THE field mapped out for exploration in this volume has been covered, and the work is at an end. It is a work confessedly imperfect, and though it aims at a certain completeness in scope and method-confessedly fragmentary. But at any rate one who has followed it to the end will have gained a clear perception of the fact that the creation of a beautiful and comfortable home environment is not a matter of magic or happy accident, but rather of rational and essentially simple processes; and it is hoped that he will have gained some knowledge of how to develop the ability to take due account of individual needs and tastes, and to proceed logically and assuredly and with the minimum of costly experiment and disappointment to express these needs and tastes artistically in the decoration of houses. In the degree that he acquires this power he becomes a decorator; without it he remains, at most, a copyist. A man's house can be a real home only in so far as it fits his needs and expresses his ideals and aspirations. "That best becomes any one," as Cicero observed, "which is most his own." Beauty and comfort in the homes we live in-this is the ideal of interior decoration, the goal of all planning and contrivance and house-furnishing effort, the highest aim of all study of the art. To point out and emphasize the mutual interrelation and inter- dependence of these two qualities, and to set forth the principles underlying the creative processes through which they may be achieved, has been the primary aim of the study just completed. Necessarily this study has been highly analytical. We have been obliged to pick out and to consider separately elements which are actually seen only as they are combined with other elements to form wholes, and esthetic factors and forces of which we normally perceive only the resultants. This process is difficult, and at the best unsatisfactory. The art is like a two-ply web, wherein general esthetic principles are the warp threads that run from one end of the fabric to the other, giving it strength and continuity, and individual needs are the weft threads that shoot across and back, in and out, binding the warp together and giving pattern and meaning to the whole. In the process of raveling out a thread or two at a time for separate study, much of the significance of the whole mesh is lost.

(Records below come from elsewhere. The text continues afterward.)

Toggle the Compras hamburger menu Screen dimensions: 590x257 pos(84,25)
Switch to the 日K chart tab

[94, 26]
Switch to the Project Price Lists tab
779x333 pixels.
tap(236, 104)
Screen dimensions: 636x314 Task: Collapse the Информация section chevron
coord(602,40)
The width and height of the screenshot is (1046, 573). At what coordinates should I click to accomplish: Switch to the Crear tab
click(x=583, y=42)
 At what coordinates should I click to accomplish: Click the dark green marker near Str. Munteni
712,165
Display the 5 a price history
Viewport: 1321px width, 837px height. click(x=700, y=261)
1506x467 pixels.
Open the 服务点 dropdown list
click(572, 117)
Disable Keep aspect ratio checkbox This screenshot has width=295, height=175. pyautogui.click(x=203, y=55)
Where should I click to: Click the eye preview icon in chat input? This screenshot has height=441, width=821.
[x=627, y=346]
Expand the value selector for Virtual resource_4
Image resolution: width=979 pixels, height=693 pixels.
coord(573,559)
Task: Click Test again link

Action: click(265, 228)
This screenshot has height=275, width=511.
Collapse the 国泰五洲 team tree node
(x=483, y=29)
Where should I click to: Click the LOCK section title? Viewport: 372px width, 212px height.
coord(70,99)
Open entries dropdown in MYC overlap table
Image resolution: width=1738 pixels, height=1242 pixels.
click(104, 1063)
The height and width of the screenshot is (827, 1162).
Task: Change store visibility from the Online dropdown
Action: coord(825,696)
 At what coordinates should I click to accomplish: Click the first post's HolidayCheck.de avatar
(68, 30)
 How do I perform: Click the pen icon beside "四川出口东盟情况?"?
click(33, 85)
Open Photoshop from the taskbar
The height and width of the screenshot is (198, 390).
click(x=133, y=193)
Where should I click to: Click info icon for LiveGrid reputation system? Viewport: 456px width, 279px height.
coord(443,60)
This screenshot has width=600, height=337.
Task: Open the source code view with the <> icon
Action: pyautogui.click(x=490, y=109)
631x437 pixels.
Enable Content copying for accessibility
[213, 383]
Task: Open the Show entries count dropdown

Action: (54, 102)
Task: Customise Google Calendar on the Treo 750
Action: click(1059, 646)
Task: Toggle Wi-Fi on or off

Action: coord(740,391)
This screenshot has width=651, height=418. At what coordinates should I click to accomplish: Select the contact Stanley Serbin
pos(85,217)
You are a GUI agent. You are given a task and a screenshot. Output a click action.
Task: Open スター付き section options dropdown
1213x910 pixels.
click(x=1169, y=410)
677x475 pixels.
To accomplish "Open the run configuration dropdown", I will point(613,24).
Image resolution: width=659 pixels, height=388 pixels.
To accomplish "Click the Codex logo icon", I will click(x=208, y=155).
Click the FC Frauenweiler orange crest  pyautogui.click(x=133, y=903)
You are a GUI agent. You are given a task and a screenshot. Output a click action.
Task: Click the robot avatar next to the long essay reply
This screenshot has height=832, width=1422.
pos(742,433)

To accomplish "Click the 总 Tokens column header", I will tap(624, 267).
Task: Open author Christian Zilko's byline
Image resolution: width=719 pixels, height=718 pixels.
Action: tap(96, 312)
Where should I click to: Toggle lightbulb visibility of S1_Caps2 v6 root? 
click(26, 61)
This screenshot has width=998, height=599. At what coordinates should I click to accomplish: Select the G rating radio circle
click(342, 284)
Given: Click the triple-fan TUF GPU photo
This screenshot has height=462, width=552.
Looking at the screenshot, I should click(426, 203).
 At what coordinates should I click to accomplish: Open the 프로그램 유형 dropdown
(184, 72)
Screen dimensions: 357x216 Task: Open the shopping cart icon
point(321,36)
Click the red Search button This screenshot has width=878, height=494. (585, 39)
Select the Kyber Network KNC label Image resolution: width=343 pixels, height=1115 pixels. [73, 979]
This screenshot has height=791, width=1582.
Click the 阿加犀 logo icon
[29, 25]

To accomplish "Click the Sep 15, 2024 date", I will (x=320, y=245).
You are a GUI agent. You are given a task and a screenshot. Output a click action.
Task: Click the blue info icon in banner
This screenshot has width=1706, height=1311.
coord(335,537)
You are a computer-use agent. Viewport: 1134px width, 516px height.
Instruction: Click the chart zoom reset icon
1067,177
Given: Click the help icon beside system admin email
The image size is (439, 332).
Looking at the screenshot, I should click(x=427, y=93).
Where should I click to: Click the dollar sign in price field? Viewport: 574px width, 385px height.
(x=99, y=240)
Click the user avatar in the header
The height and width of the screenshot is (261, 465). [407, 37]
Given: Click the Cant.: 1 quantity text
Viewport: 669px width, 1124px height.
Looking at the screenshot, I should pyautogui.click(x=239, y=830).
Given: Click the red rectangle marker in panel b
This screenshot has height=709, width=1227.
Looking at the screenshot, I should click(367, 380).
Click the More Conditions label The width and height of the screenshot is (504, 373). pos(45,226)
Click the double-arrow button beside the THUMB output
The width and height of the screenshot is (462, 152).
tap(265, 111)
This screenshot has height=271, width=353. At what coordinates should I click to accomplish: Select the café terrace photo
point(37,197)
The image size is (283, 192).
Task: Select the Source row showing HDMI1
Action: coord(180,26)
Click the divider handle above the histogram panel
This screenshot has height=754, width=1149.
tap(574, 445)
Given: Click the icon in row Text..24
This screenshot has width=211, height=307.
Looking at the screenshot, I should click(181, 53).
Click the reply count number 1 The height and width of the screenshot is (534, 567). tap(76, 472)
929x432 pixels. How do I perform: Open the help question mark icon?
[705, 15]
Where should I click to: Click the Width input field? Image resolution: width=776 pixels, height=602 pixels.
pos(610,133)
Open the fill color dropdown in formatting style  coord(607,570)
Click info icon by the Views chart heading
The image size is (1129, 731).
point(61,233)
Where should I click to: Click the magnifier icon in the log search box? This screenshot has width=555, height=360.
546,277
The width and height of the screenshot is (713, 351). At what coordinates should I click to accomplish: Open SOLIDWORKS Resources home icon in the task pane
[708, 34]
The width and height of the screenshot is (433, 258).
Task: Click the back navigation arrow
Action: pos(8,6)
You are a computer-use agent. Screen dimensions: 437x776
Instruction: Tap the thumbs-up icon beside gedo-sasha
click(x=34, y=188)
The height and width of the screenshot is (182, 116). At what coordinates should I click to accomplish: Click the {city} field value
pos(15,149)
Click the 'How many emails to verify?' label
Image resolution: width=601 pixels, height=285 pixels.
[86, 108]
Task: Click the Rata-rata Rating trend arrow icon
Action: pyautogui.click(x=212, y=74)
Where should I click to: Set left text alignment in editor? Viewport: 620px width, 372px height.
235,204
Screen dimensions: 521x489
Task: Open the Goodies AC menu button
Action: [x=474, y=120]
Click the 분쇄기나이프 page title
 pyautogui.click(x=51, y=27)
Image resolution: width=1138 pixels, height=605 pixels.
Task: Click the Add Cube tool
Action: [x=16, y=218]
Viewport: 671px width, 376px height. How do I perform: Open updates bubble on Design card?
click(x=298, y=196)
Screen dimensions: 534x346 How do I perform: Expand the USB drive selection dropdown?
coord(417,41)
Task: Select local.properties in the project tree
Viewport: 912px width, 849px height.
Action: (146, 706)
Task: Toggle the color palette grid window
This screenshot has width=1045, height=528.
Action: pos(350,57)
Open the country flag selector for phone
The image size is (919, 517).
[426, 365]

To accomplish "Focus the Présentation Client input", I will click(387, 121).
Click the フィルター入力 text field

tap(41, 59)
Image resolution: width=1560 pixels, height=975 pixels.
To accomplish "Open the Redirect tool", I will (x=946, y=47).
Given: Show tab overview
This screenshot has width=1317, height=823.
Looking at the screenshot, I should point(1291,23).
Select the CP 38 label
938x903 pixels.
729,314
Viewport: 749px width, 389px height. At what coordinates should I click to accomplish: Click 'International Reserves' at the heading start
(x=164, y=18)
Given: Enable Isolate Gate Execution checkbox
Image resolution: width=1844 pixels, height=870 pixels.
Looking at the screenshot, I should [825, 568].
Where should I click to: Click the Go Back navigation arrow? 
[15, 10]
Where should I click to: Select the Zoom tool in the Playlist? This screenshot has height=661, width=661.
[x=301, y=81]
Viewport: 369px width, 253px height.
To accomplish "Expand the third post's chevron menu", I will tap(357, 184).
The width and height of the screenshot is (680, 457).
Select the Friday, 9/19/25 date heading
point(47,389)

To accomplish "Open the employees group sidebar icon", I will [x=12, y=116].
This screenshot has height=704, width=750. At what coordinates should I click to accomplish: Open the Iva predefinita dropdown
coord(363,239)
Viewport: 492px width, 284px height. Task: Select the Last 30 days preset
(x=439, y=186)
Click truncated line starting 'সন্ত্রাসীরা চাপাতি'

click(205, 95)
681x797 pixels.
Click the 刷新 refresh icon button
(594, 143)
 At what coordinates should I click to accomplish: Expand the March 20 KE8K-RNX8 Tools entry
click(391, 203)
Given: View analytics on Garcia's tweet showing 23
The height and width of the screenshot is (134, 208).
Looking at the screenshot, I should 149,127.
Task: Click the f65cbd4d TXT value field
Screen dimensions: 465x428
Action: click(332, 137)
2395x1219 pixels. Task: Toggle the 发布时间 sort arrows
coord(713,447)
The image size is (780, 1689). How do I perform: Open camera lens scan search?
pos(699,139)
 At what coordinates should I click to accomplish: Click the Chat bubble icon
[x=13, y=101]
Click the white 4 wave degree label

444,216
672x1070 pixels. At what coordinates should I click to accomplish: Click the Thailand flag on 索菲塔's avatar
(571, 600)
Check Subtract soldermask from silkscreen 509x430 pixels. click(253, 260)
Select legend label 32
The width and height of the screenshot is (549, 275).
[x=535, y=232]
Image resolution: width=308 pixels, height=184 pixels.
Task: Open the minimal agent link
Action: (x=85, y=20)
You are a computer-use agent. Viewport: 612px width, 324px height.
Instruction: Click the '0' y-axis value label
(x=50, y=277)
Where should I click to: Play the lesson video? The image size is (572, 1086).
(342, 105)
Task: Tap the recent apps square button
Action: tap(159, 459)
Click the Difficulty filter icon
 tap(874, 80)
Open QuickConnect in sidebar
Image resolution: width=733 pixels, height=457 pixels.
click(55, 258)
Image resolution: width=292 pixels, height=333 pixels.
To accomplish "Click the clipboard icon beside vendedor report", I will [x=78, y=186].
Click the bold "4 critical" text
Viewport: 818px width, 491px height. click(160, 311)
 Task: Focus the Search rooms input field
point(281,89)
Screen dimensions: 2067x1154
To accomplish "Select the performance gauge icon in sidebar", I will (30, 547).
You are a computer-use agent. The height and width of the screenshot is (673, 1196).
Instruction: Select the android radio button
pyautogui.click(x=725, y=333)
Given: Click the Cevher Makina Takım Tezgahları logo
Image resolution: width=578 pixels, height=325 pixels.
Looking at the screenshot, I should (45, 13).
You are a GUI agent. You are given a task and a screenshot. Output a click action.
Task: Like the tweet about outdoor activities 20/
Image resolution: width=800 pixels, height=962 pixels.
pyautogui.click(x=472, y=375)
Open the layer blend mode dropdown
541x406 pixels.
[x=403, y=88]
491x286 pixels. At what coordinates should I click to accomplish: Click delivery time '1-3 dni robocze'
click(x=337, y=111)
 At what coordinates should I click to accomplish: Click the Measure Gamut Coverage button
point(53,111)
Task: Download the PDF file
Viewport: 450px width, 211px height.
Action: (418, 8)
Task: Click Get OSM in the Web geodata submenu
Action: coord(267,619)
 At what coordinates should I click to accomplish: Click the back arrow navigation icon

Nevertheless, an analytical study is the only one that can equip the decorator to solve his own problems. The method of description and illustration is easy, and valuable suggestively. But of necessity description deals, as we have repeatedly noted, with solutions of other people's problems, not with one's own. This is not enough. The decorator must be able to use form and color, as the writer uses words, in the expression of any ideas. He must be able to adapt a decorative treatment to any given conditions; and the ability to do this can never be acquired through the study of examples alone, but only through a mastery of the fundamental principles of his art.
If it be objected to the general method of this study that it is too positive, too much given to formulas, and too much inclined to ignore the personal quality of decorative art and the mysterious and intangible elements of beauty, the answer is that the method was chosen deliberately. The mysterious, the personal, the intangible and vague have been too much exploited in the literature of interior decoration. What the beginner in the art needs is a starting place on the ground, not up in the air.
We must live in houses, and we must furnish them, in person or by proxy, before we can live in them. We may do this perfectly, or fairly well, or ill. With most of us it is not a question of perfection, but of relatively well or ill; not a question of the highest beauty, but of some beauty or none at all. And the difference between relatively well and ill, and between some beauty and ugliness, is a matter of communicable and easily acquired knowledge. To master the grammar of decoration and the fundamental principles of composition; to ground the mind in the elementary facts of proportion, balance, light and shade and color practice as they are here set forth, to learn enough of ornament and of design to recognize excellence and detect the lack of it-these things are easy. Yet they are enough to insure the power to create some measure of beauty in the home, and in the aggregate to go far toward setting up standards of artistic judgment and toward cultivating the faculty of taste upon which excellence in decoration so largely depends. In many of the arts experiment is easy and inexpensive. The painter can correct his drawing or his coloring with no loss save that of his time. The writer can blot and rewrite his line. But the decorator must pay dearly for his mistakes. The selective processes of his art demand the use of costly materials, which cannot be changed at will. Thus ugly and unfitting decoration is too often permitted to remain, long after its ugliness and unfitness is clearly perceived and deeply deplored, simply because the cost of alterations is prohibitive.
The time to acquire wisdom is before one has need to use it; and in decoration, as in most of the arts of life, the beginning of wisdom is compact and workable knowledge, logically organized, and consisting in clearly established principles and definable general ideas. At the outset of this study taste was defined, somewhat ponderously, in the language of the dictionary. Essentially, taste is simply an unerring sense of fitness. A faculty developed by long processes of observation, analysis and comparison, it is after all chiefly a matter of knowledge. Hence success in the complex but fascinating and most useful art of furnishing houses is also chiefly a matter of knowledge. To repeat an earlier observation, vague ideals and hazy enthusiasms for beauty and comfort will get us nowhere in the art. We must not only feel, but know.
"Through wisdom is an house builded; and by understanding it is established:
And by knowledge shall the chambers be filled with all precious and pleasant riches."